(Dataset entries)
□ □ □ □ □ □ □

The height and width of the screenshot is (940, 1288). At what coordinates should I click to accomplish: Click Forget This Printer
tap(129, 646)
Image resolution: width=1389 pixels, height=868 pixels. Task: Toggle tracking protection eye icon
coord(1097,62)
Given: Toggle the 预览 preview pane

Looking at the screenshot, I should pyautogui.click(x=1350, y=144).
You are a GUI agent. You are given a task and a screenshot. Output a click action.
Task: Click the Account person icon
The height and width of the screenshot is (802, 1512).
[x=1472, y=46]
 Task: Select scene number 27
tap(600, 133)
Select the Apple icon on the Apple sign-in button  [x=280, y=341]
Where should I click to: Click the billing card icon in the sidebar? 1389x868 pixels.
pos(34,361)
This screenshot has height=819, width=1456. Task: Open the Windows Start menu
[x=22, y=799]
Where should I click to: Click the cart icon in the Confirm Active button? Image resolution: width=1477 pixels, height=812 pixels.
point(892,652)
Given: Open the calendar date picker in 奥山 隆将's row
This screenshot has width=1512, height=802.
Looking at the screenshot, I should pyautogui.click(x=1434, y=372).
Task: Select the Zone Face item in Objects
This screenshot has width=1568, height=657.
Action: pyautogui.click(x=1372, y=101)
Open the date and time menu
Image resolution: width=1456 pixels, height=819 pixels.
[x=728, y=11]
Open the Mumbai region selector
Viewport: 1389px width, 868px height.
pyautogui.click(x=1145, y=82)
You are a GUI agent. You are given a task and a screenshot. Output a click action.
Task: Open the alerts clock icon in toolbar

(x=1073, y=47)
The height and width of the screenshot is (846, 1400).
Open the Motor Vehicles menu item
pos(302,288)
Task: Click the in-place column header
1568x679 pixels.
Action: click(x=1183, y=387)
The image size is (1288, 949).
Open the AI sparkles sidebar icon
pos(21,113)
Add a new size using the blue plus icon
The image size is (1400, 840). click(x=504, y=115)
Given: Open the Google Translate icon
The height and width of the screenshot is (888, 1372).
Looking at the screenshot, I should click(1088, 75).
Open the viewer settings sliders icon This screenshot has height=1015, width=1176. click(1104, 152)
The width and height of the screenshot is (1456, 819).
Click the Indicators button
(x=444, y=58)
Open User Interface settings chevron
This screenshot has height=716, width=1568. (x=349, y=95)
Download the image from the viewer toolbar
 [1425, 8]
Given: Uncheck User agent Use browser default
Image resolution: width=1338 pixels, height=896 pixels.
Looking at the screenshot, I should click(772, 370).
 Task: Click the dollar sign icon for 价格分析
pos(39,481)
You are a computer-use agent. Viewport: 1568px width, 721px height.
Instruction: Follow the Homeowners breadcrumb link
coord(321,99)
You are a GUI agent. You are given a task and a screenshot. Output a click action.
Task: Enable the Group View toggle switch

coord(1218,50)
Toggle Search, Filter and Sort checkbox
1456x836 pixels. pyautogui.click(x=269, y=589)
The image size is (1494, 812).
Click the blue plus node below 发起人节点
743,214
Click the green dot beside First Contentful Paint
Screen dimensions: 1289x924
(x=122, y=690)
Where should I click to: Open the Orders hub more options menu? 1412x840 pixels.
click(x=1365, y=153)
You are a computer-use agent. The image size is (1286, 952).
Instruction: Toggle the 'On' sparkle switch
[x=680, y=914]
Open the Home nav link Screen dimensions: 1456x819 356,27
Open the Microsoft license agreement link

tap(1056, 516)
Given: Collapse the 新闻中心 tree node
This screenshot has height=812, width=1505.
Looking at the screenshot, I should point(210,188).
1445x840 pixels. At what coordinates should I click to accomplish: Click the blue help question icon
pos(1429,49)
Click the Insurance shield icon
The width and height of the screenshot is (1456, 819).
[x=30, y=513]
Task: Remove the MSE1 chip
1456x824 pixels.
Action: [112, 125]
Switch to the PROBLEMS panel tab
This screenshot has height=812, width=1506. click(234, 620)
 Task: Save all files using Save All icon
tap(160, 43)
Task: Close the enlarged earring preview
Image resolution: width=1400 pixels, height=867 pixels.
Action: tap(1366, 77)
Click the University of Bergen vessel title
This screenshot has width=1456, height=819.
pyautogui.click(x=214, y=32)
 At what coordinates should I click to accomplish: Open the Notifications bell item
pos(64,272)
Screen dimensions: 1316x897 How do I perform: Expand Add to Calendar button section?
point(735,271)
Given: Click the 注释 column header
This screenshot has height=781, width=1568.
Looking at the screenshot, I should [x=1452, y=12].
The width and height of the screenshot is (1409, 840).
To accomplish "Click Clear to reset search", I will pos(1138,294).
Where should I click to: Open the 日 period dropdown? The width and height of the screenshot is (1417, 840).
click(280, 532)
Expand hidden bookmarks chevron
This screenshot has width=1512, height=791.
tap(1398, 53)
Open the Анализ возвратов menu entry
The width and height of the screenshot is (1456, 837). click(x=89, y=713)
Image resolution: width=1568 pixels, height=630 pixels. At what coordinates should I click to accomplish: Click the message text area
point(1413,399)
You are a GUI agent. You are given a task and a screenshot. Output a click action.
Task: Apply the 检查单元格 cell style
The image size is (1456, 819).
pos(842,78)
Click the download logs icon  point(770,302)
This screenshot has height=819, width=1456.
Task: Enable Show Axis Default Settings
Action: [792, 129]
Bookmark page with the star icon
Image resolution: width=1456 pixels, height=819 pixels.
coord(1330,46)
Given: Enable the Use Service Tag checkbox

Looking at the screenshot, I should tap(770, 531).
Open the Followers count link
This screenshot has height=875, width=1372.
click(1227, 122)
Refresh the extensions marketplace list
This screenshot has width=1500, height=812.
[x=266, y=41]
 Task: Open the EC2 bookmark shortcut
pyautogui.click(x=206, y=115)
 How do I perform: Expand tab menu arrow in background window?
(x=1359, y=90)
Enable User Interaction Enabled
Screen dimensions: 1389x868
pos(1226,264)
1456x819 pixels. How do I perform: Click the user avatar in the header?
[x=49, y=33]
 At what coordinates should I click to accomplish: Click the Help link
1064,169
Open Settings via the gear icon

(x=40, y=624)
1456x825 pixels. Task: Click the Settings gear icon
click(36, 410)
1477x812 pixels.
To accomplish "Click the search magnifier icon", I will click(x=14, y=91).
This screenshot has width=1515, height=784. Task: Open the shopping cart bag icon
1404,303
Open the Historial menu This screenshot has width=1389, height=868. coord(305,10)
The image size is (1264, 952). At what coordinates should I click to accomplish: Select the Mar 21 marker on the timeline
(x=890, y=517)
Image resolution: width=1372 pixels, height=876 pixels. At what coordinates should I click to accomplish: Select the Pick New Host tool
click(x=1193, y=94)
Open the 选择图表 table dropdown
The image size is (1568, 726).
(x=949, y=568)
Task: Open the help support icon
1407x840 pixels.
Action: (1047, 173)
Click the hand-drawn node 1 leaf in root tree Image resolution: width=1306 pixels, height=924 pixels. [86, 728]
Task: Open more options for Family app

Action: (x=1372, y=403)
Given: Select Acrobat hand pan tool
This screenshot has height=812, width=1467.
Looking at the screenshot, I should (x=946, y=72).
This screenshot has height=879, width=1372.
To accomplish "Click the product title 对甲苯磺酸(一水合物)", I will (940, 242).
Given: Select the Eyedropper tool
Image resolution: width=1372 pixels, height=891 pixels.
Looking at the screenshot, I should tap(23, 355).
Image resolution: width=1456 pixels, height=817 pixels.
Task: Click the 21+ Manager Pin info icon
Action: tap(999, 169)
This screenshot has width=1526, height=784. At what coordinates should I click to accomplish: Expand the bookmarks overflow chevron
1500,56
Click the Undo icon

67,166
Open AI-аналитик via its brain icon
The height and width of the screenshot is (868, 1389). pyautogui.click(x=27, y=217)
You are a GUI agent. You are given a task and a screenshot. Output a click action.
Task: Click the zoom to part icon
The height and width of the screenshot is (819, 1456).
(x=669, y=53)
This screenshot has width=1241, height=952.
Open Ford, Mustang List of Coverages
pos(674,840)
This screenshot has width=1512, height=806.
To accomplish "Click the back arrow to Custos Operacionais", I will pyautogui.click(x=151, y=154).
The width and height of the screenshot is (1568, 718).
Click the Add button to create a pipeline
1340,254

□ □ □ □ □ □ □

## What is needed
Return all lines from the data that include the string "will".

## Written response
To accomplish "Click Clear to reset search", I will pos(1138,294).
To accomplish "Click the search magnifier icon", I will click(x=14, y=91).
To accomplish "Click the product title 对甲苯磺酸(一水合物)", I will (940, 242).
To accomplish "Click the back arrow to Custos Operacionais", I will pyautogui.click(x=151, y=154).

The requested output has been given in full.